--- Task statement ---
The answer must be every line from the entries below that includes "value".

--- Records for the task ---
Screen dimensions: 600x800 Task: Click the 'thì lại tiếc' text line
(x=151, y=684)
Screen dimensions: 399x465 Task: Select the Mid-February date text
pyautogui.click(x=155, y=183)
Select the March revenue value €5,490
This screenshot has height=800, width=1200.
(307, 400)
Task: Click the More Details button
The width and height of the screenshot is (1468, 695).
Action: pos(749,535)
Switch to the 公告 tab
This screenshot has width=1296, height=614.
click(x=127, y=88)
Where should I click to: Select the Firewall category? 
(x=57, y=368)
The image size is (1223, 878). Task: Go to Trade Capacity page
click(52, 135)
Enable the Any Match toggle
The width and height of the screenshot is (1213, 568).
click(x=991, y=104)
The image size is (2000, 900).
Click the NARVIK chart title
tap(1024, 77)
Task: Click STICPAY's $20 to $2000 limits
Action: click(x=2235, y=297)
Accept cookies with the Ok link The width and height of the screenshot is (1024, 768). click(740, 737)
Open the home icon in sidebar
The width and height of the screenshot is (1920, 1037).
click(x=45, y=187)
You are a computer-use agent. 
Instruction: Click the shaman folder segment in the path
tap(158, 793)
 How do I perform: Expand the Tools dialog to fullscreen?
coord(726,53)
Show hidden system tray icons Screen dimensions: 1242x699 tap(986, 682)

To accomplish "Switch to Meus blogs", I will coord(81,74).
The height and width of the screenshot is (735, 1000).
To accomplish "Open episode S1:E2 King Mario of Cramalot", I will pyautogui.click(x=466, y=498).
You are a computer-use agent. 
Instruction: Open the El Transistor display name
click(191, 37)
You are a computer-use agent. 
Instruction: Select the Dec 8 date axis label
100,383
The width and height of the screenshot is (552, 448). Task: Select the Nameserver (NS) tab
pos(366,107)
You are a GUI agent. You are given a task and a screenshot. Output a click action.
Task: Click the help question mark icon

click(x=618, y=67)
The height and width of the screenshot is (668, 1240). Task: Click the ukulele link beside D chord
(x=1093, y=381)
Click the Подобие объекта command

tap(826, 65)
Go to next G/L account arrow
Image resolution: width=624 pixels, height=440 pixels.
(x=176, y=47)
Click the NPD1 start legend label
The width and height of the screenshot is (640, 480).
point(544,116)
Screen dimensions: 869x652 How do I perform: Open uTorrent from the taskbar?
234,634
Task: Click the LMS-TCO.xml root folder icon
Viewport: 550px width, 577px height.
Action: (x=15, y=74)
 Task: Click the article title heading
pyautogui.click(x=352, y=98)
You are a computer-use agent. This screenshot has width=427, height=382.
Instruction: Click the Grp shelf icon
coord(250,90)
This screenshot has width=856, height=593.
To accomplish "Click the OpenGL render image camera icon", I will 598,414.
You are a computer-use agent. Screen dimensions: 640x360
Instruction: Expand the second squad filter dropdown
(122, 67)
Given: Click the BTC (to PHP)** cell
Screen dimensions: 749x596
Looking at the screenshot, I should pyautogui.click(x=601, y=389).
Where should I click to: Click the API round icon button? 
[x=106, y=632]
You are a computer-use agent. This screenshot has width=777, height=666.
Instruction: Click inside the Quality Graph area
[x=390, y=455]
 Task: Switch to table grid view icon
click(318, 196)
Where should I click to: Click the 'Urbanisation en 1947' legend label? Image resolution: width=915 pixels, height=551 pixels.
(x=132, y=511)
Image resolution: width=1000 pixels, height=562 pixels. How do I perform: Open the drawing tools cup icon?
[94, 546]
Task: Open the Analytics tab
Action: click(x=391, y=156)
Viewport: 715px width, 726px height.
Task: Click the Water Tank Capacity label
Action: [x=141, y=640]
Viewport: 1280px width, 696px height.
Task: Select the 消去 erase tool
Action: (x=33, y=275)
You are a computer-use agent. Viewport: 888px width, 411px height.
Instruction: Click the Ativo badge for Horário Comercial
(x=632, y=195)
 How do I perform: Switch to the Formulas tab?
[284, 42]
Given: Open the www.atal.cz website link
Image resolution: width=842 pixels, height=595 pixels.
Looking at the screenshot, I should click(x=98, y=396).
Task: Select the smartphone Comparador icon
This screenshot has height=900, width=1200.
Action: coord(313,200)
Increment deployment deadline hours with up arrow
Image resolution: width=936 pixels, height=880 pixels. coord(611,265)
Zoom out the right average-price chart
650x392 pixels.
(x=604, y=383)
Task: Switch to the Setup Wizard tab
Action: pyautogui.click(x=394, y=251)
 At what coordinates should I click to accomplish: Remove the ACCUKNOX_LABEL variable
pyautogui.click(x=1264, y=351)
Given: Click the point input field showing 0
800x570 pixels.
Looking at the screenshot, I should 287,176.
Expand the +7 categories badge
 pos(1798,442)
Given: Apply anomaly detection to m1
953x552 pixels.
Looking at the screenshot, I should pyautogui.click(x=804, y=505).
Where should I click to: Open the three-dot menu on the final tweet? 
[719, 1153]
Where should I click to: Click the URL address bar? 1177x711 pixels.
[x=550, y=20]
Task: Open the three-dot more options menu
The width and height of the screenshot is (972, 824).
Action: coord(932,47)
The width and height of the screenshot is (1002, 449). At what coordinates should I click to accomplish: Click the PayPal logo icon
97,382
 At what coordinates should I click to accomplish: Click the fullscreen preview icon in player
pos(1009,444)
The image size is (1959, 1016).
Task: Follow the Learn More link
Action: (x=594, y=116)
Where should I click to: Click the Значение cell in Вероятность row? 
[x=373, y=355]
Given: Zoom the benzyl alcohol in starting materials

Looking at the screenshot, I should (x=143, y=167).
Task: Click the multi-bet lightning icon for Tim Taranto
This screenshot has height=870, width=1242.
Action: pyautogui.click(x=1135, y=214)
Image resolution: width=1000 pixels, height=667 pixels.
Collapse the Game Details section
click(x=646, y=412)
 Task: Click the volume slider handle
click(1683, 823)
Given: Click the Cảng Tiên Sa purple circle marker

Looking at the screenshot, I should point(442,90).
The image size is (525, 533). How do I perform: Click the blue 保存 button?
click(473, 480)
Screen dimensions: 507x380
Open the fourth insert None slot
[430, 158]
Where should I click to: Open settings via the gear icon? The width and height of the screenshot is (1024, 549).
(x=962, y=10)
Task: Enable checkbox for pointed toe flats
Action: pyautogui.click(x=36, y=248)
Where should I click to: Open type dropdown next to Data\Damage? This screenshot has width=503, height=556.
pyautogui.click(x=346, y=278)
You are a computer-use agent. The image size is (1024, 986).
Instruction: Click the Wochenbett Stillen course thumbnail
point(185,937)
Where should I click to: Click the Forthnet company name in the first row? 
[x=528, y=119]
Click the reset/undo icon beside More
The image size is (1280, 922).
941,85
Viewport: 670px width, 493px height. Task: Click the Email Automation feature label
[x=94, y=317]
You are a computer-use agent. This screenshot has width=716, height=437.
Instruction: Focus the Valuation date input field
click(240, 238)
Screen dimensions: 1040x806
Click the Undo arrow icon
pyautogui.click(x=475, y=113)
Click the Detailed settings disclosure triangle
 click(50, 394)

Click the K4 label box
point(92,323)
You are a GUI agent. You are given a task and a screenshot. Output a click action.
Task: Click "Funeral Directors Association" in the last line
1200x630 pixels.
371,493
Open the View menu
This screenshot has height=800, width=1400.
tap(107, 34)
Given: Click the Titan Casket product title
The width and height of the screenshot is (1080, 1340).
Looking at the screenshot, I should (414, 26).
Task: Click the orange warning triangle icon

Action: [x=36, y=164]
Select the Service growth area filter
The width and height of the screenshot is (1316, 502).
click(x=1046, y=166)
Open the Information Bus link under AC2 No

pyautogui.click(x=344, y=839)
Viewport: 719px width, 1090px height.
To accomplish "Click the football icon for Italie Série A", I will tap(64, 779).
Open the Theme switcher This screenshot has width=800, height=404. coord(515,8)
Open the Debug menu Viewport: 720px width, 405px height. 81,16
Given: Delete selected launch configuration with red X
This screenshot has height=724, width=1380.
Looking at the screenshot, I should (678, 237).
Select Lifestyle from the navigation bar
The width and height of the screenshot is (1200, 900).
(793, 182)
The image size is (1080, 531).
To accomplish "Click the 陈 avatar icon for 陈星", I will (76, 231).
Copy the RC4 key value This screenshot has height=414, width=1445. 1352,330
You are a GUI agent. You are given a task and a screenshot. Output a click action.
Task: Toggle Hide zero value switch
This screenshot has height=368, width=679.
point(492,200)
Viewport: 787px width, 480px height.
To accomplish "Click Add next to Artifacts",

--- Response ---
Select the March revenue value €5,490
Copy the RC4 key value This screenshot has height=414, width=1445. 1352,330
Task: Toggle Hide zero value switch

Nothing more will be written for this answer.